Frank Harris (1855-1931) was born in Galway and emigrated to America in 1869, age 13. He worked odd jobs and eventually moved west and earned a law degree. Harris returned to Europe and began his journalism career as a correspondent for U.S. newspapers before settling in London, where he worked at several publications. He began to write novels in the early 20th century; returned to America at the outbreak of the Great War; and became the editor at Pearson’s, a left-leaning monthly featuring fiction and arts and political coverage. In 1917, he wrote an essay “An Englishman on Ireland”. The column below was originally published in Pearson’s (linked) and syndicated to U.S. newspapers in October 1919. Two years later, Harris wrote another essay, “The Reign of Terror in Ireland”, and also became an American citizen.

How England Robs Ireland, from Pearson’s magazine

If I have fought for the ‘underdog’ all my life, and have championed lost causes continually without hope of success; if, as Bernard Shaw says, I have been wise by dint of pity, it is partly because in Ireland pity is a religion and the general atmosphere is softer and more affectionate than in any country I know, with the possible exception of Russia. … I can live in England with pleasure; I couldn’t live in Ireland or face Irish life for a year; it is too poor and drab. … Yet I am a Sinn Feiner and want to see an Irish republic, though twenty years ago I should have been satisfied with Home Rule; for I know that England is incapable of justice to Ireland … When (Ireland) appeals to kith and in in America she is insulted … America deserts you! or rather Mr. Wilson!”

***

Desmond

Shaw Desmond (1877-1960) was born in County Waterford.
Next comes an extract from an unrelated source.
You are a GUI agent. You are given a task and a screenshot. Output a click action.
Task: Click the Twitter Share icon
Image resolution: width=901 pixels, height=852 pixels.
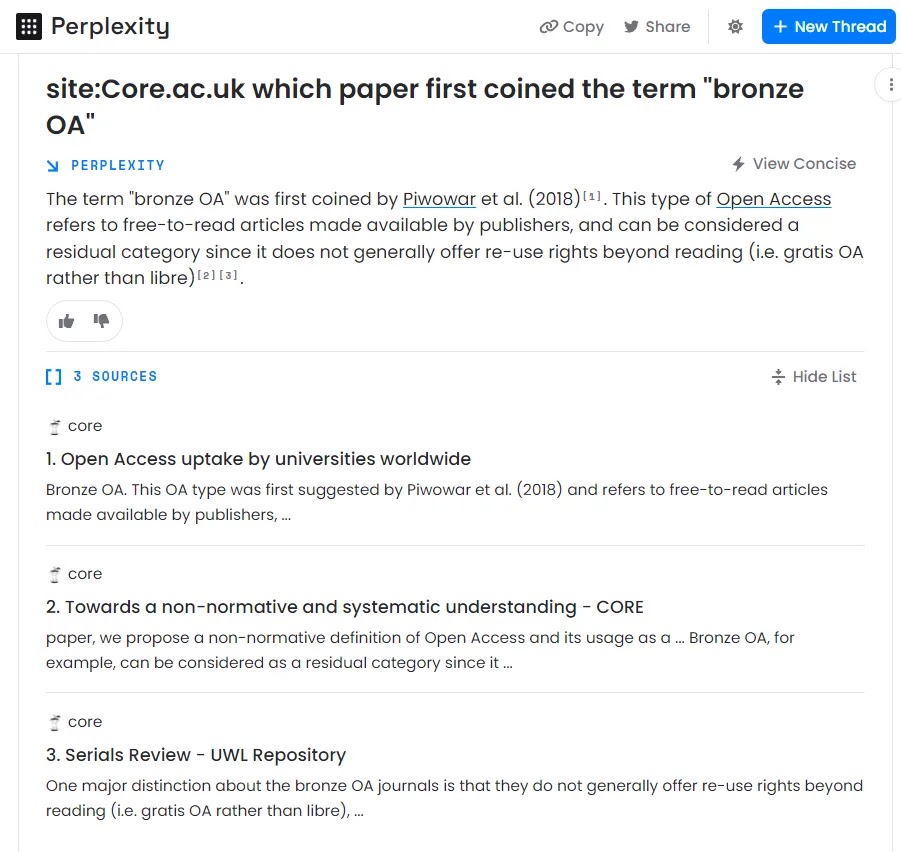point(631,26)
An early (possibly first) novel, “Democracy”, was published in 1919. In a review, American author Upton Sinclair wrote “the work is deeply felt and intensely sincere.”1 Desmond went on to write more than 60 books, many of them about psychic phenomena, the occult, and spiritualism.

U.S. Converting Englishmen to Irish Freedom, from the New York Herald, Oct. 12, 1919

This is Ireland’s hour. There is not an Irishman throughout the world who does not feel it. England herself is feeling it. … In the twilight of the gods that to-day broods over Ireland the Irishman, whether Ulsterman or Southerner feels it. It is a feeling that rises above economic contentions, above policy, above reason itself. …

[Conservatives in Parliament] are astonished to find that Americans without distinction are ardent “Irishmen” whether they have Irish blood or not. When they hear of the Sinn Fein colors being carried down Fifth Avenue by New York regiments who are as anti-German as any Conservative among them they think it a horrible dream. To them it is as insoluble as so many other things American.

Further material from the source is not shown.